DICOM image intensity rescaling using non-linear regression based fitting

Hi everybody !

I want to perform a value conversion on a DICOM image by solving an equation with 2 unknown variables (a and b) :
output value = (a - input value) / (b + input value)

To do that we decided to perform least-square error minimization with non linear regression based on levenberg-marquardt model

To calibrate the model we have to use 2 segmentation volumes in the image were the value is fixed to calibrate the model.

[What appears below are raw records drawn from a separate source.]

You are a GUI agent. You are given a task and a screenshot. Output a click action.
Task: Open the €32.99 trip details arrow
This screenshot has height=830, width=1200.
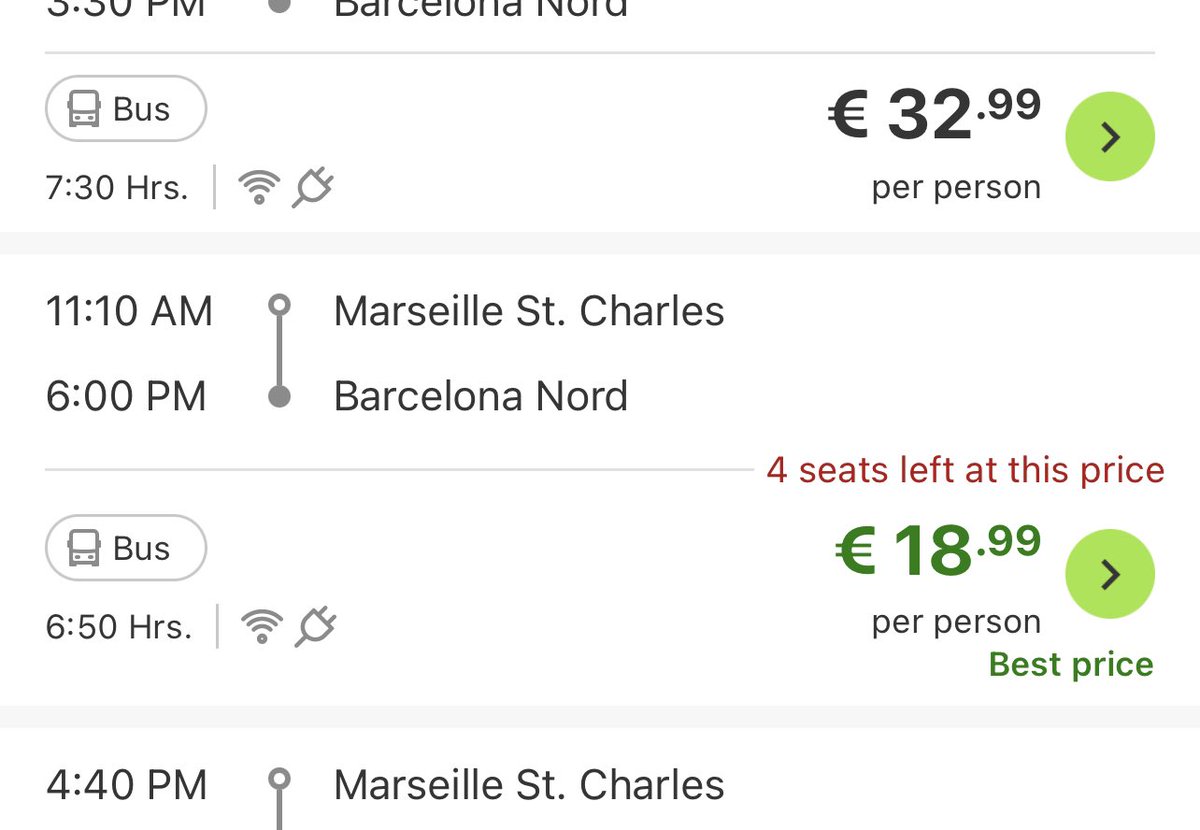point(1110,137)
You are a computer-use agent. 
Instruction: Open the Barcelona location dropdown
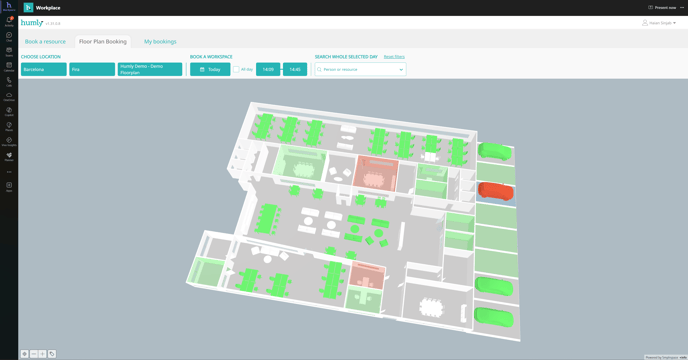pos(44,69)
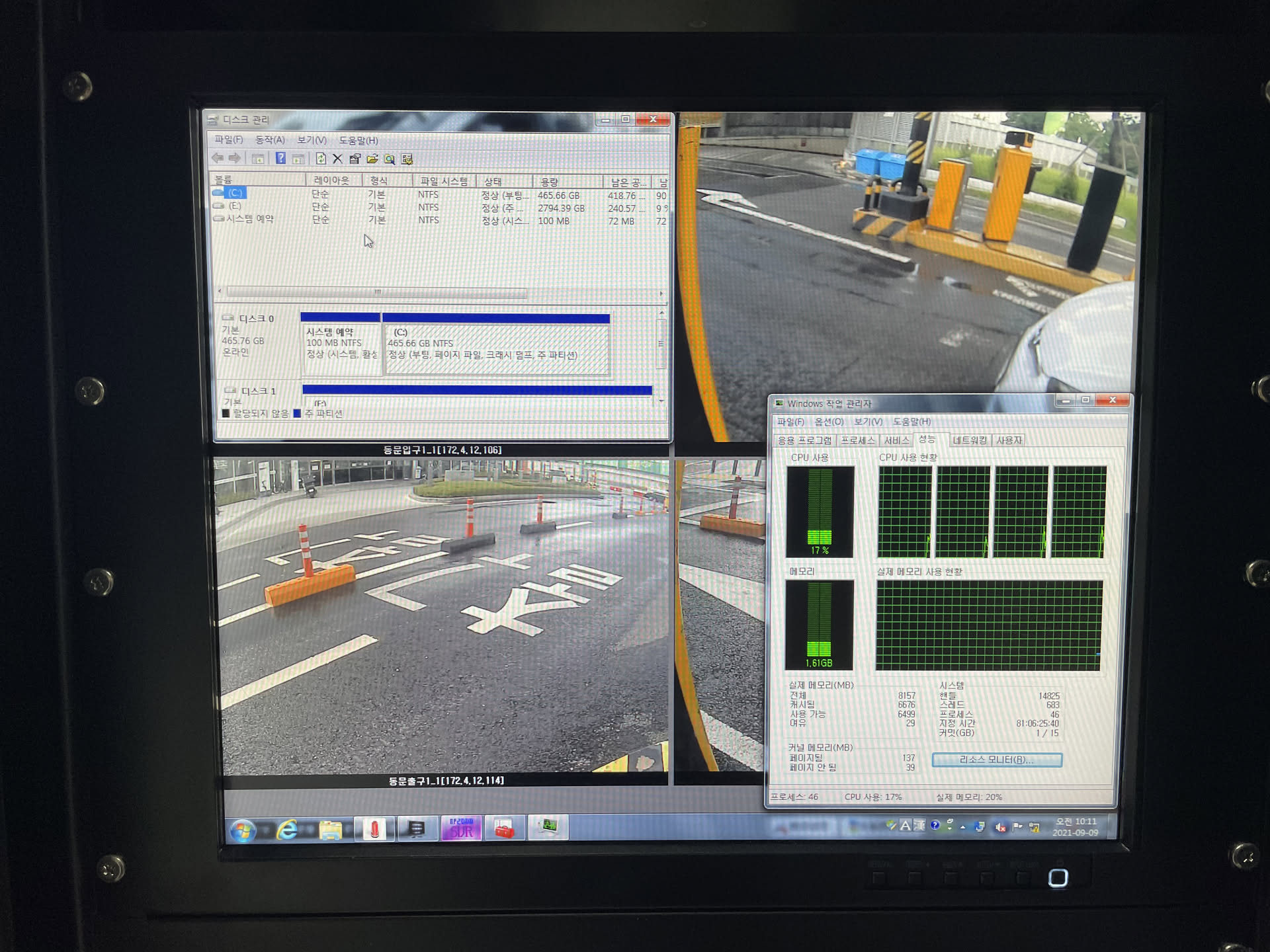Click the horizontal scrollbar of volume list
Screen dimensions: 1270x952
point(377,292)
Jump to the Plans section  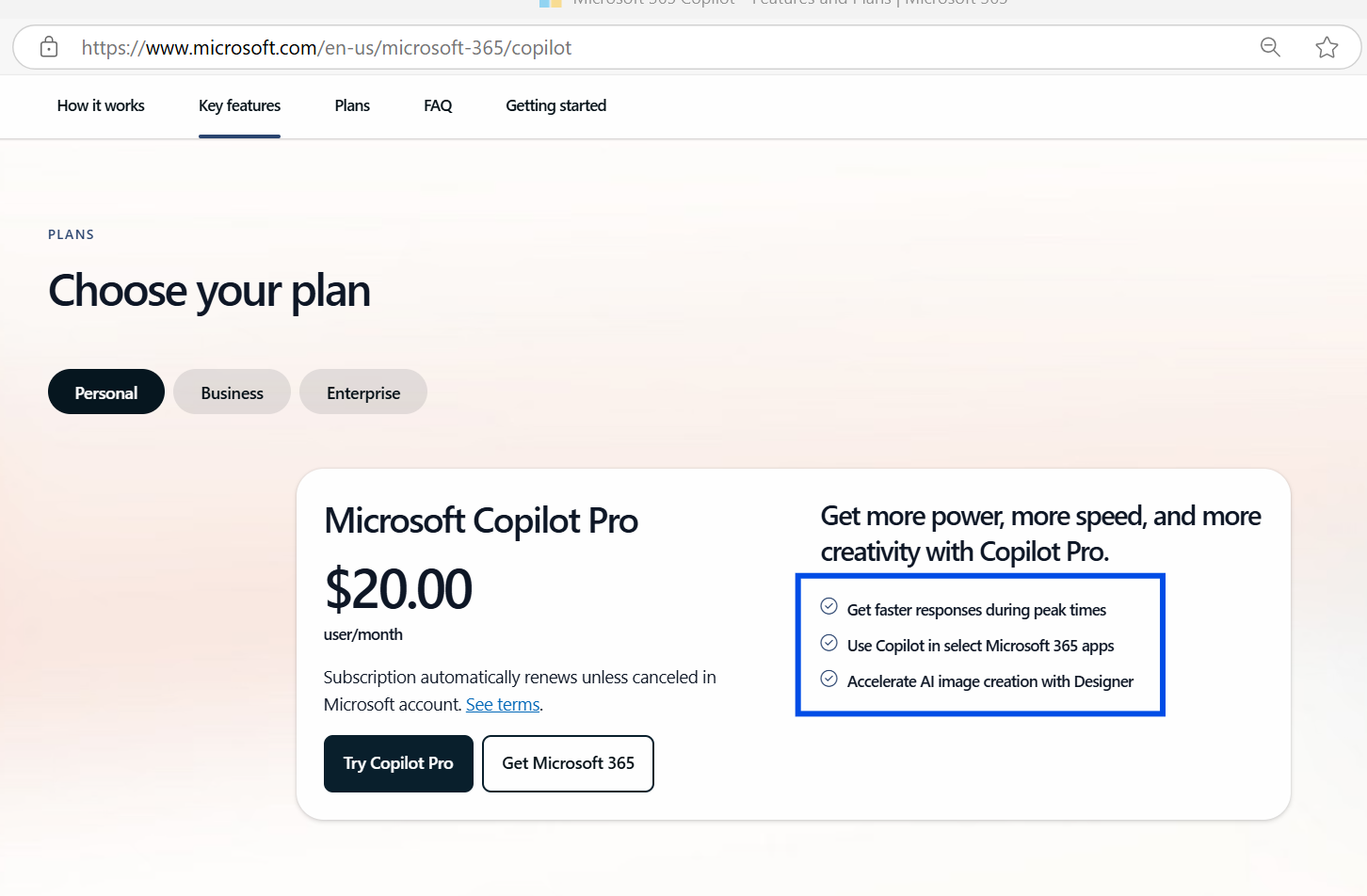click(x=352, y=105)
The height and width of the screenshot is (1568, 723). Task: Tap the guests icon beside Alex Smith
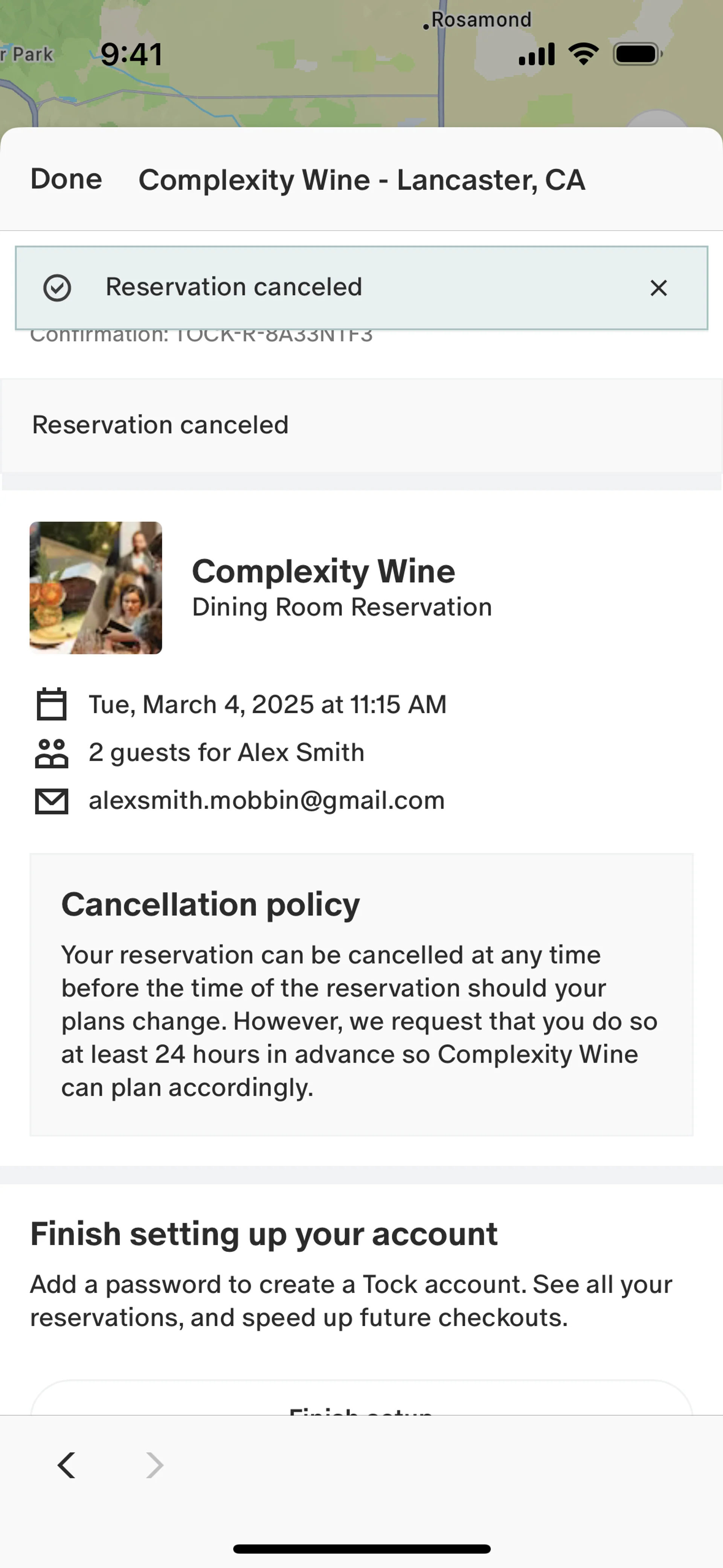coord(52,753)
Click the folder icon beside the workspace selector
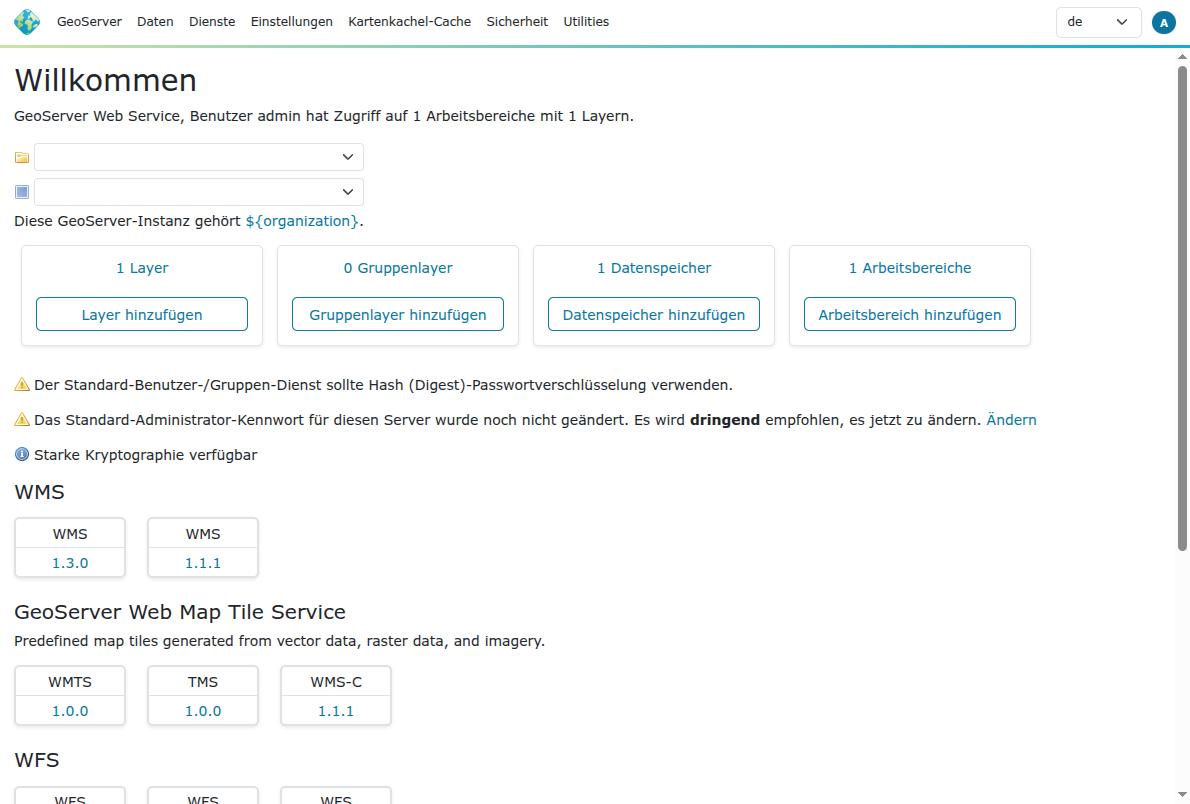This screenshot has height=804, width=1190. (x=21, y=157)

Any advice for this? Thank for your help

You can use arrayFromVolume and arrayFromSegment methods to get voxels as numpy arrays. You can find examples in the script repository.

You can implement the computation in Jupyter notebook using Slicer Jupyter notebook or as scripted module.

Hi thank for your help !

Do you think it is easier (for code) to use DICOM mask OR segmentation volume to identify “calibration volume”?

What do you mean by DICOM mask and segmentation volume?

i mean link the algorythm with DICOM mask=(image?) or link on segmentations (contours?)

There are many ways to store segmentation in DICOM. Slicer can import DICOM RT Structure Set or DICOM Segmentation Object information objects.

yes i can use all : RT structures Set, binary label map but is it better to use “masked image”

RT structure set is somewhat less deterministic (due to complex rasterization procedure that includes contour interpolation, branching, end-capping, keyhole resolution), but in most cases they should give equivalent results.

Ok i prefer to use RT STRUCTURE SET !

I ve found this function what to you think about?

https://docs.scipy.org/doc/scipy/reference/generated/scipy.optimize.least_squares.html

scipy.optimize.least_squares function is suitable for non-linear curve fitting.

is is better than arrayFromVolume and arrayFromSegment methods you describe me previously?

You first need to get data using arrayFrom* methods, probably apply some masking operation, and finally fit your model using least_squares or similar method.